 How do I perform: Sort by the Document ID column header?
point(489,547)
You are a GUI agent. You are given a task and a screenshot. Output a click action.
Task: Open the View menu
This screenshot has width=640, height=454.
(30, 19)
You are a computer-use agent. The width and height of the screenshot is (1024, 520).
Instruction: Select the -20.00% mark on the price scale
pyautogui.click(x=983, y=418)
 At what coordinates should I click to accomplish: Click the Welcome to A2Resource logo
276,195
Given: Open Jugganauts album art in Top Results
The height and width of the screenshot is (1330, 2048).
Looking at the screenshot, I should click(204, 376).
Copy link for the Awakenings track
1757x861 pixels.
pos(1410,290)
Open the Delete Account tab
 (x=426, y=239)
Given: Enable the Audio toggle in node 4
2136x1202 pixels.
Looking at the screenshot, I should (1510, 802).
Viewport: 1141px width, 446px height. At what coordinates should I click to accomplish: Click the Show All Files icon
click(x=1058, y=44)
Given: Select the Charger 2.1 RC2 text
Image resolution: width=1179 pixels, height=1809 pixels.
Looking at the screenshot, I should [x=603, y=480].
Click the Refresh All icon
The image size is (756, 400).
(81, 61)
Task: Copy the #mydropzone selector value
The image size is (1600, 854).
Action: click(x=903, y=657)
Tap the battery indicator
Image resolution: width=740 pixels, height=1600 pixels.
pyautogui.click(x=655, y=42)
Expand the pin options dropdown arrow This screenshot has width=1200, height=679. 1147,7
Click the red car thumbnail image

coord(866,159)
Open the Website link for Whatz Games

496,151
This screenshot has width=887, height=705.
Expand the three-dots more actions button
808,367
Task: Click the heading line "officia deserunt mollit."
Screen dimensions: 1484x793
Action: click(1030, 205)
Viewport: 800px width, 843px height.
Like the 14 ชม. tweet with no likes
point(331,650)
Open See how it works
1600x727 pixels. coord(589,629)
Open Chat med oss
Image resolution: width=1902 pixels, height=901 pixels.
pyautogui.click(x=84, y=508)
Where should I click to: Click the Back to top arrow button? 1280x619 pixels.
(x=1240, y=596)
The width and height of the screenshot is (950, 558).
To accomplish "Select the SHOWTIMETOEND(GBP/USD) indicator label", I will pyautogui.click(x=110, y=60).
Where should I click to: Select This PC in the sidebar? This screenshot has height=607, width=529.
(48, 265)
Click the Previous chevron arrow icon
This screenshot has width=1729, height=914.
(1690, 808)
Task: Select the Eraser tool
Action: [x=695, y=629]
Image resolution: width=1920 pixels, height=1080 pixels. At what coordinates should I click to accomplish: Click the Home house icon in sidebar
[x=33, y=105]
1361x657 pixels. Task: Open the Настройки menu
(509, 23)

• _How to complete this task_: Copy out the entries in full, exactly as they appear.

• _Solution to this exercise_:
 How do I perform: Sort by the Document ID column header?
point(489,547)
You are a GUI agent. You are given a task and a screenshot. Output a click action.
Task: Open the View menu
This screenshot has width=640, height=454.
(30, 19)
You are a computer-use agent. The width and height of the screenshot is (1024, 520).
Instruction: Select the -20.00% mark on the price scale
pyautogui.click(x=983, y=418)
 At what coordinates should I click to accomplish: Click the Welcome to A2Resource logo
276,195
Given: Open Jugganauts album art in Top Results
The height and width of the screenshot is (1330, 2048).
Looking at the screenshot, I should click(204, 376).
Copy link for the Awakenings track
1757x861 pixels.
pos(1410,290)
Open the Delete Account tab
 (x=426, y=239)
Given: Enable the Audio toggle in node 4
2136x1202 pixels.
Looking at the screenshot, I should (1510, 802).
Viewport: 1141px width, 446px height. At what coordinates should I click to accomplish: Click the Show All Files icon
click(x=1058, y=44)
Given: Select the Charger 2.1 RC2 text
Image resolution: width=1179 pixels, height=1809 pixels.
Looking at the screenshot, I should [x=603, y=480].
Click the Refresh All icon
The image size is (756, 400).
(81, 61)
Task: Copy the #mydropzone selector value
The image size is (1600, 854).
Action: click(x=903, y=657)
Tap the battery indicator
Image resolution: width=740 pixels, height=1600 pixels.
pyautogui.click(x=655, y=42)
Expand the pin options dropdown arrow This screenshot has width=1200, height=679. 1147,7
Click the red car thumbnail image

coord(866,159)
Open the Website link for Whatz Games

496,151
This screenshot has width=887, height=705.
Expand the three-dots more actions button
808,367
Task: Click the heading line "officia deserunt mollit."
Screen dimensions: 1484x793
Action: click(1030, 205)
Viewport: 800px width, 843px height.
Like the 14 ชม. tweet with no likes
point(331,650)
Open See how it works
1600x727 pixels. coord(589,629)
Open Chat med oss
Image resolution: width=1902 pixels, height=901 pixels.
pyautogui.click(x=84, y=508)
Where should I click to: Click the Back to top arrow button? 1280x619 pixels.
(x=1240, y=596)
The width and height of the screenshot is (950, 558).
To accomplish "Select the SHOWTIMETOEND(GBP/USD) indicator label", I will pyautogui.click(x=110, y=60).
Where should I click to: Select This PC in the sidebar? This screenshot has height=607, width=529.
(48, 265)
Click the Previous chevron arrow icon
This screenshot has width=1729, height=914.
(1690, 808)
Task: Select the Eraser tool
Action: [x=695, y=629]
Image resolution: width=1920 pixels, height=1080 pixels. At what coordinates should I click to accomplish: Click the Home house icon in sidebar
[x=33, y=105]
1361x657 pixels. Task: Open the Настройки menu
(509, 23)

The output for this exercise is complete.